When I was about 4 or 5, I discovered the Sears Wish Book. I'd sit at the kitchen table and page through all of the amazing toys that Mom Mom and Pop Pop could be snookered into buying for me, since my parents were a bit more impervious to my dimples. That book was the blueprint for many joyful birthdays, where happiness was found at the end of a 60-watt light bulb screwed into my Susie Homemaker oven.
Many of the people reading these words will have no idea what I'm talking about. Sadder still, they won't understand why I was devastated to hear that Toys R Us will shutter its doors forever.
It might seem strange that a woman who has passed the half century marker on her mortal journey is mourning the death of a retail store that sells toys. And why in the world is she reminiscing about pretend ovens and glossy throwback magazines filled with advertisements and hope?
But this column isn't for those people.
This is for the women who remember what it was like to wander down the aisles of vast "kiddie kathedrals" filled with dolls that blinked and sang and pirouetted on one pink plastic slipper.
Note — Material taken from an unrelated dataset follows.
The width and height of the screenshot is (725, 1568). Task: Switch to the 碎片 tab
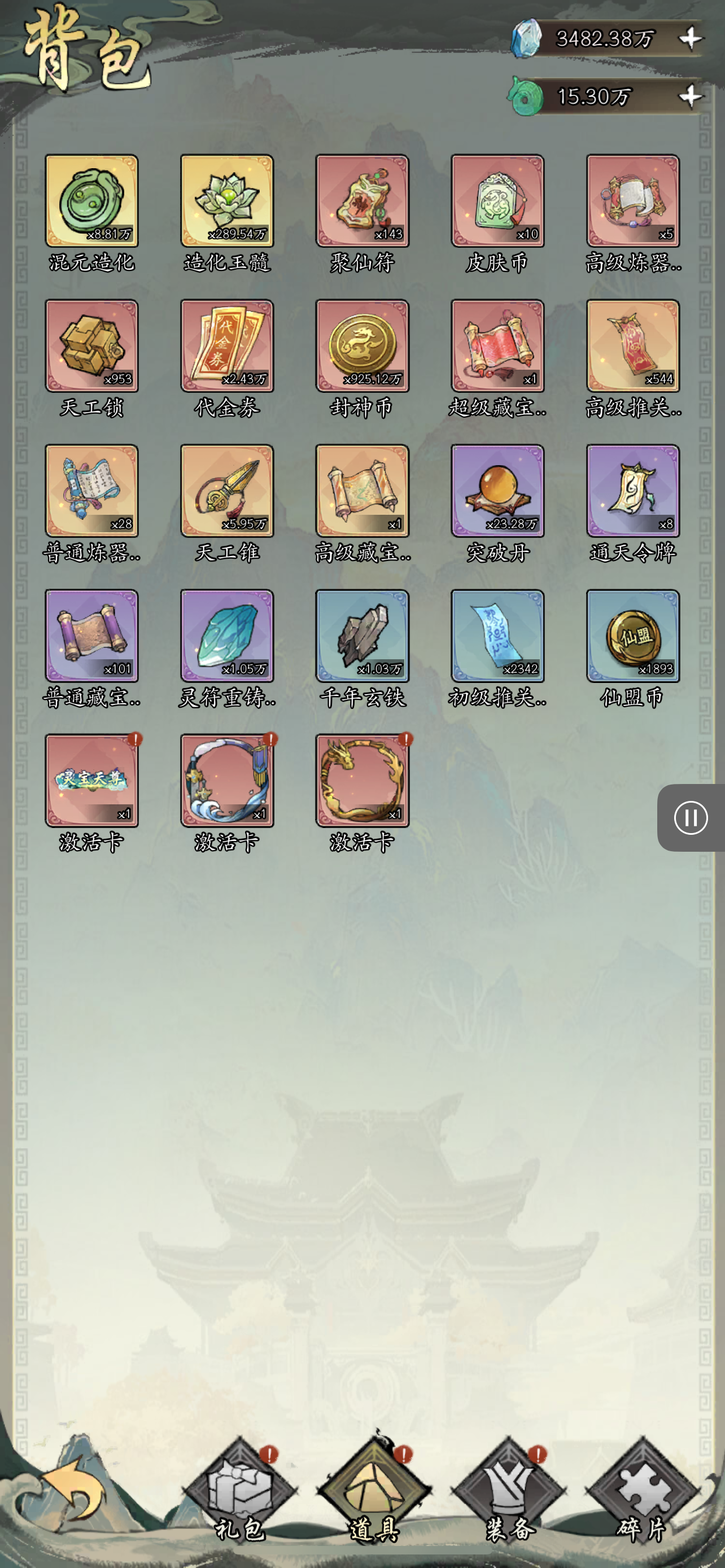tap(643, 1491)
This is for the people who, despite nascent wrinkles and sprinkles of silver in their hair, can locate that inner child who exulted in delight when a benevolent adult said, "Let's go check out the new Barbies!" This is dedicated to the now-middle-aged boys who knew exactly where to find the shelves that held shiny tin sheriff's badges, pop guns that made authentic sounds and filled the air with sulfer, and those bags of plastic green soldiers frozen in combat poses and deadly when you accidentally stepped on them, barefoot, at three in the morning.
When I heard that Toys R Us had been forced to declare bankruptcy after years of obvious mismanagement and billion-dollar debt, I didn't think about our market economy and how profit was king. I thought about the world that was disappearing, one that faded deeper into the mists with the loss of this franchise.
Some will say that waxing nostalgic for a giant chain store is stupid, because Toys R Us and Kiddie City and even the magnificent FAO Schwarz, were anachronistic monoliths that sold things you can get elsewhere for much cheaper and without the surly employees cracking gum in your face.
But those people don't get it, and I have a sad suspicion that they never will.
We long ago entered an age where human contact and experience were expendable, and virtual exchanges were more efficient and economical. Why get in your car, waste gas, look for parking, trudge into a store, stand in line at the checkout, pay retail and head back home when you could sit down at your computer with your skinny chai latte and surf the web for everything that money can buy?
Except that money can't purchase the beauty that comes from tangible, tactile experience.
The other day I was looking at a photo of my grandfather from an afternoon that we'd spent at Wanamaker's in 1968, when we picked up my princess vanity set from the children's department and then carted it home to my bedroom. Meghan Markle may be marrying Prince Harry, but I doubt she'll ever feel as royal as I did 50 years ago, brushing my hair in front of that mirror and setting out my empty bottles of pretend perfume.
I recall going to Kiddie City and running toward the aisle that held the Chrissy doll, the one who had an auburn pony tail that would flow in great waves out of her plastic scalp when you pushed her belly button. (I eventually pushed it so hard that, to my horror, her hair fell out of the gaping hole in her head and landed at my feet.)
And when I got older, I took my godsons and nephews and nieces to the toy stores just to see, reflected in their upturned faces, the same joy my grandparents had seen in me. It's a magic that dies when you click on a mouse and use PayPal. It's a world that's been lost in Jeff Bezos' Amazon jungle.
Childhood is a fragile tower, built on dreams and wishes. Toys are its bricks and mortar. Building that tower, choosing those bricks with our own hands, was always a labor of love.
Now, with a shallow and economical click of the mouse, we're done. How sad.